|
Texto Anterior | Próximo Texto | Índice
Economista do ecodesenvolvimento
LUIZ CARLOS BRESSER-PEREIRA
Ignacy Sachs, um grande intelectual, rejeita a torre de marfim da universidade e mergulha na prática, sempre em defesa dos seus ideais
"NEM PENSAR em paralisar
o crescimento enquanto
houver pobres e desigualdades sociais gritantes; mas é necessário que esse crescimento mude
quanto às suas formas de ser e principalmente quanto à repartição dos
seus frutos. Precisamos de um outro
crescimento para um outro desenvolvimento." Retiro essa frase da autobiografia de Ignacy Sachs, que acaba
de ser publicada na França ("La Troisième Rive", Bourin Éditeur) um pouco depois de haver ele comemorado
80 anos. Quem é Ignacy Sachs? A meu
ver -e no de muitos-, é o principal
economista mundial do ecodesenvolvimento. Conjuntamente com Maurice Strong e Marc Nerfin, ajudou a
definir a declaração final da Conferência das Nações Unidas de Estocolmo, de 1972, a partir da qual a proteção do ambiente se transformou em
problema e objetivo mundial.
Uma outra forma de definir Sachs é
dizer que é um grande intelectual, que
rejeita a torre de marfim da universidade -da Ecole d'Hautes Etudes en
Sciences Sociales, onde ensina- e
mergulha na prática. Mas o faz como
o Dom Quixote-Sancho Pança do nosso tempo: sempre na defesa de seus
ideais de liberdade, justiça social e defesa do meio ambiente. Sempre utópico, portanto, mas, também, sempre
pragmático, sempre envolvido em definir e participar de projetos de interesse econômico, social e ambiental
que fortaleçam os pobres, os camponeses principalmente, ou encaminhem a solução dos grandes problemas globais, como o do efeito estufa.
Sua nacionalidade? Eu diria que é
tripla: polonesa, brasileira e francesa.
Polonesa porque Sachs nasceu na Polônia, fugiu com seus pais em 1939, retornou em 1953, foi discípulo do grande economista Michal Kalecki, e da
Polônia novamente foi para o exílio
em 1968, quando o anti-semitismo
voltara a tomar conta do seu país de
nascença. Brasileira porque viveu
aqui 14 anos, aqui estudou, porque
ainda tem uma residência e família no
Brasil e porque transformou o Brasil e
seu governo, independente do partido que esteja no poder, no principal
objeto de seus conselhos e trabalhos.

O exercício:
Relacione todos os anos citados no texto sobre Ignacy Sachs e indique o fato ligado a cada um.

Dados extraídos:

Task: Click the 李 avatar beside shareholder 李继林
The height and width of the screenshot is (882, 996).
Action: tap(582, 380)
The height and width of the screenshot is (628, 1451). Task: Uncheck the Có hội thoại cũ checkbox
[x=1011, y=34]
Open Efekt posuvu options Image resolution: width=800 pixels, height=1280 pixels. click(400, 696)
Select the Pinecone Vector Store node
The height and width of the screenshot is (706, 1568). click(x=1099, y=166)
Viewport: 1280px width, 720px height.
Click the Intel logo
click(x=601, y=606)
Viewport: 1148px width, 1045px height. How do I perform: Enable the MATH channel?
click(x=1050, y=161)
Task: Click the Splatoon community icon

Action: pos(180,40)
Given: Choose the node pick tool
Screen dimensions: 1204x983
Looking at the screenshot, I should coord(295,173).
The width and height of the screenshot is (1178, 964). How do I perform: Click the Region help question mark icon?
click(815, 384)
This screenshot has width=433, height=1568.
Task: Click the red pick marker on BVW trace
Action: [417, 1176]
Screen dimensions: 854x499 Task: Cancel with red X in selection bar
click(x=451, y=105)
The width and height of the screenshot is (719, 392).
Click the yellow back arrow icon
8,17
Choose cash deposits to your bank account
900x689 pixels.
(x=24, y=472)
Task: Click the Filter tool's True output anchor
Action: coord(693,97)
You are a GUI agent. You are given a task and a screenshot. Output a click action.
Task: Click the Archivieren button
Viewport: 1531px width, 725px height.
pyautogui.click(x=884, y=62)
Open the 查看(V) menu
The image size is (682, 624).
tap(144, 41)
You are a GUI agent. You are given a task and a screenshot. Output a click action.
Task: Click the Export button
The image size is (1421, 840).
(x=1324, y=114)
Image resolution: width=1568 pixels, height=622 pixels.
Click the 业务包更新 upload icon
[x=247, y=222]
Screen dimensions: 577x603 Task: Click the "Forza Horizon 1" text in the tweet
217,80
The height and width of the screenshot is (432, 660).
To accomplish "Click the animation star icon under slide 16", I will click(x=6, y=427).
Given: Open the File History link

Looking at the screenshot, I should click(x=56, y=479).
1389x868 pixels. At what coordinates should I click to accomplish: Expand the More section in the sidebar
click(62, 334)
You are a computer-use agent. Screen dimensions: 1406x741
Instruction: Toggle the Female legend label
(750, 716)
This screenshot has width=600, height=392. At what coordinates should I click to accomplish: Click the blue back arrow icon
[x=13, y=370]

Exercício resolvido:
- 1939: Sachs fugiu da Polônia com os pais.
- 1953: Sachs retornou à Polônia.
- 1968: Sachs partiu novamente da Polônia para o exílio, quando o anti-semitismo voltara a tomar conta do país.
- 1972: realizou-se a Conferência das Nações Unidas de Estocolmo, cuja declaração final Sachs ajudou a definir com Maurice Strong e Marc Nerfin.